How far can CTFE go?

H. S. Teoh hsteoh at quickfur.ath.cx
Fri Feb 3 19:10:22 PST 2012


On Sat, Feb 04, 2012 at 02:36:10AM +0000, Manfred Nowak wrote:
[...]
> > - better syntax, can do complex things without obfuscating the
> > code 
> If the codes for more than one _needed_ phase are tangled into one
> code base, I call that an "obfuscated" base. 
[...]

One major advantage of CTFE that is covered in TDPL is compile-time
validation of generated code. The example was generating a linear
congruential engine for generating random numbers. The CTFE is used not
only for generating the congruential engine code, but also to validate
that its generating parameters do not lead to poor behaviour such as a
very short period.

If this was code generated by an external utility, you cannot easily
validate the resulting code. Worse yet, the external utility generates
correct code (e.g. a linear congruential generator with a maximal
period) but the user goes and edits one of the parameters, it turns into
a generator with a bad period.
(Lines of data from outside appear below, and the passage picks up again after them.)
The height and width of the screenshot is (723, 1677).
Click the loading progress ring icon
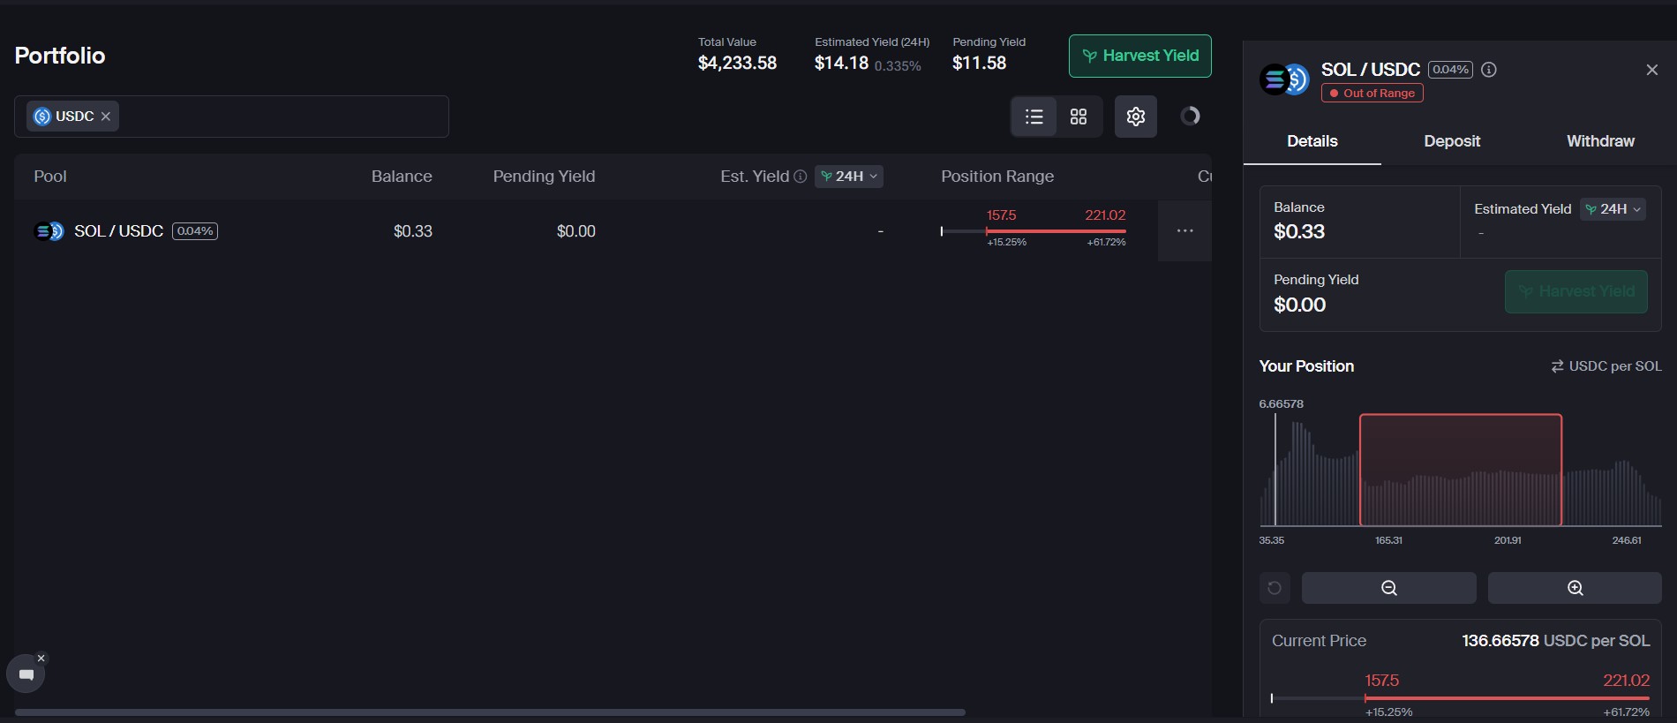pos(1190,117)
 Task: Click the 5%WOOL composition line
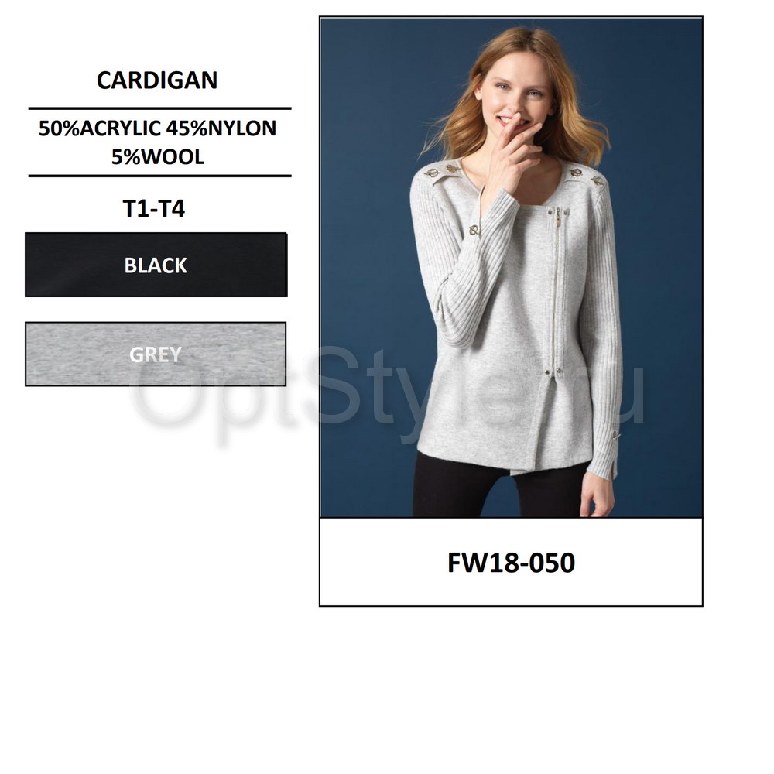157,157
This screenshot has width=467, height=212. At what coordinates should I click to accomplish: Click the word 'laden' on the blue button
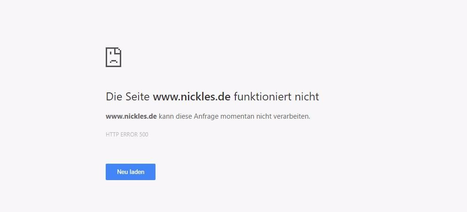coord(137,172)
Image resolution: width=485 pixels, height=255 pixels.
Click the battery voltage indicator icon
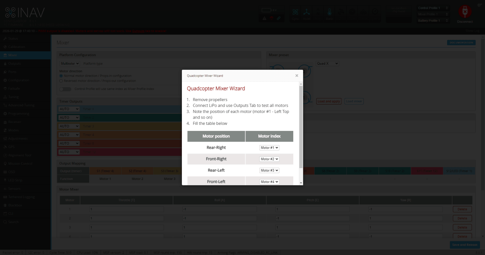click(266, 10)
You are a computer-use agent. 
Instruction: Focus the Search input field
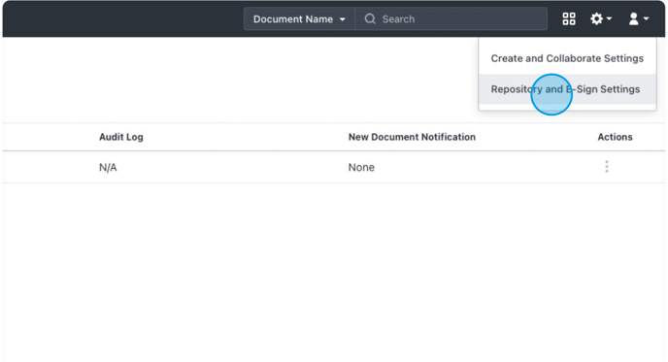451,18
There's no easy way to prevent this.
With CTFE, all generated linear congruential generators are *guaranteed*
to have maximal periods, because the CTFE simply refuses to generate
something with bad parameters.

Also, functions used in CTFE can *also* be used at runtime. If you were
forced to generate code by an external utility, there may not be a nice
way of reusing code in this way, and there's the possibility that you
will accidentally end up using two different versions of the function,
leading to subtle hard-to-find bugs. With CTFE, it is guaranteed that
the function used to generate the compile-time data is exactly the same
as the one that is used at runtime to generate other data.


T

-- 
There are 10 kinds of people in the world: those who can count in binary, and those who can't.